2

I'm trying to make an array of vec3 available to a fragment shader. In the targeted application, there could be several hundred elements.

I tested transferring data in the form of a shader storage buffer object, declared as

layout(binding = 0) buffer voxels { vec3 xyz[]; }

and set using glBufferData, but I found that my fragment shader becomes very slow, even with only 33 elements.

Moreover, when I convert the same data into the GLSL code of a const vec3[] and include it in the shader code, the shader becomes noticeably faster.

Is there a better way – faster than an SSBO and more elegant than creating shader code?

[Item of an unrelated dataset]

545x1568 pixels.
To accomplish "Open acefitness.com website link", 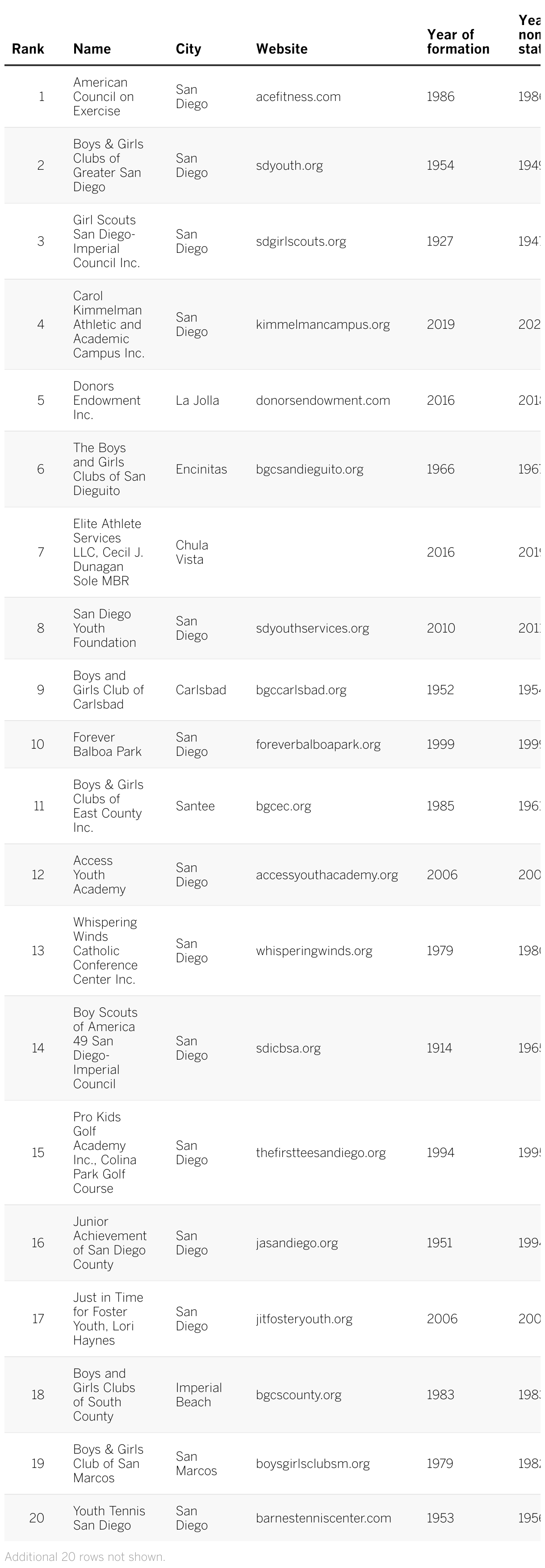I will point(298,97).
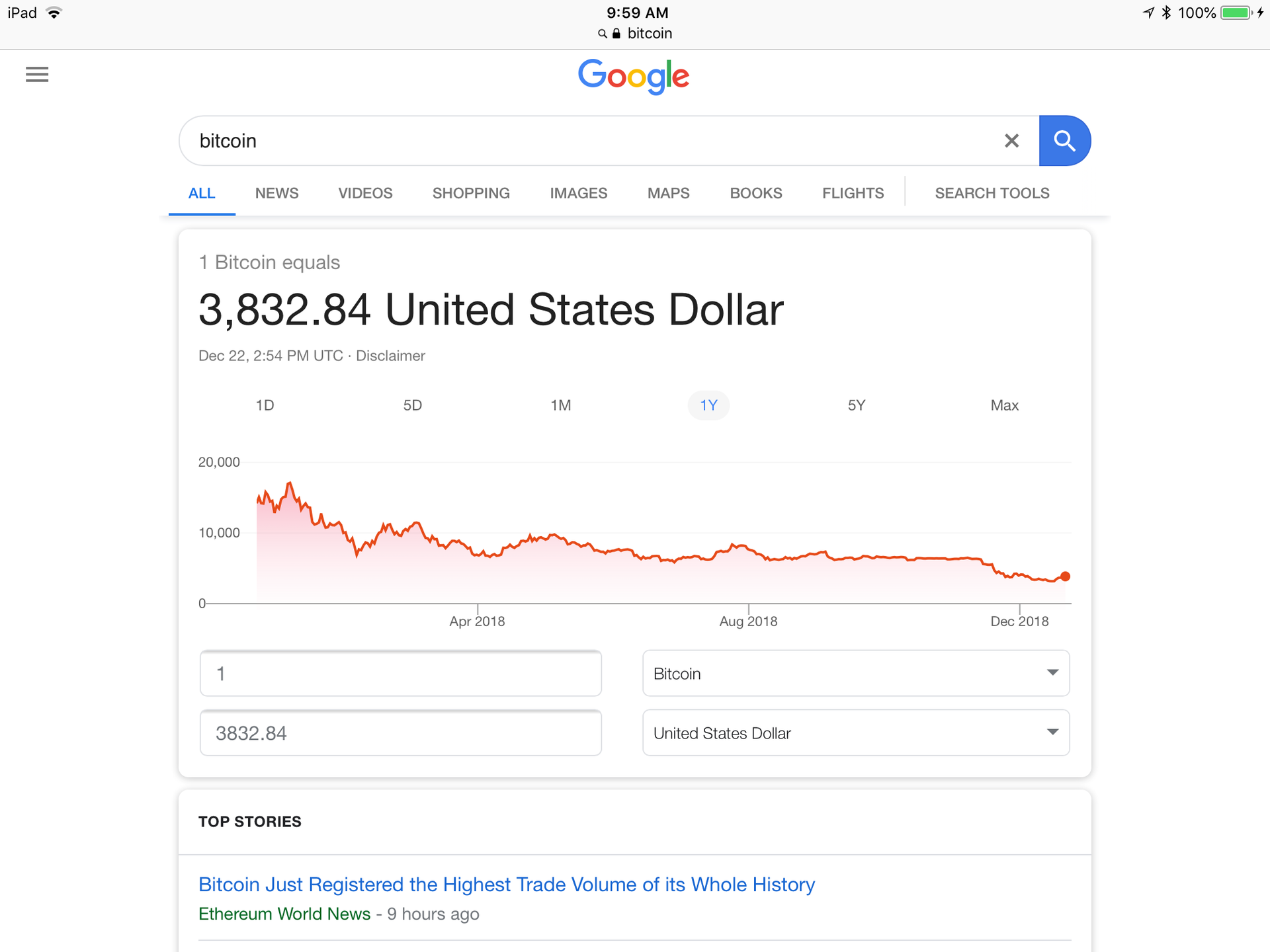Viewport: 1270px width, 952px height.
Task: Switch chart range to 5D
Action: (x=413, y=405)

As might already be apparent from the above, the array is only read from in the shader. It is constant within the shader as well as over shader invocations for different fragments, so effectively a uniform, and it is set only once or a few times over the runtime of the program.

A. Donda
  • 8,381
  • 2
  • 20
  • 49
  • 2
    What is your fragment shader doing and how did you determine that it was slow? Also, are you [using `vec3` correctly](https://stackoverflow.com/q/38172696/734069)? – Nicol Bolas May 22 '19 at 02:04
  • @NicolBolas Slow: By comparison of the frame rate with the case in which no data are transferred, and the case in which it is hardcoded, as described. Correctly: I tried different layout specifications, and they appear to make no difference. I always have to pad the `vec3` to 4 elements when sending it to the SSBO, otherwise they do not arrive correctly. Declaring them as `vec4` doesn't make a difference w.r.t. frame rate. – A. Donda May 22 '19 at 04:07

1 Answers1

3

I'd recommend using std430 layout specifier on the SSBO given that you are using vec3 data types, otherwise you'll be forced to pad the data, which isn't going to be great. In general, if the buffer is a fixed size, then prefer using glBufferSubData instead of glBufferData (the latter may reallocate memory on the GPU).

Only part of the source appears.